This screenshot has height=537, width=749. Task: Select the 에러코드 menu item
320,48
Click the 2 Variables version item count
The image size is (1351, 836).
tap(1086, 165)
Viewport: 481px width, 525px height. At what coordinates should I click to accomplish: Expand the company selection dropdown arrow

Exercise goal:
Locate each row above that contains the string "width" with the same capitalization, and copy those rows in full.

Solution below:
This screenshot has height=537, width=749. Task: Select the 에러코드 menu item
Viewport: 481px width, 525px height. At what coordinates should I click to accomplish: Expand the company selection dropdown arrow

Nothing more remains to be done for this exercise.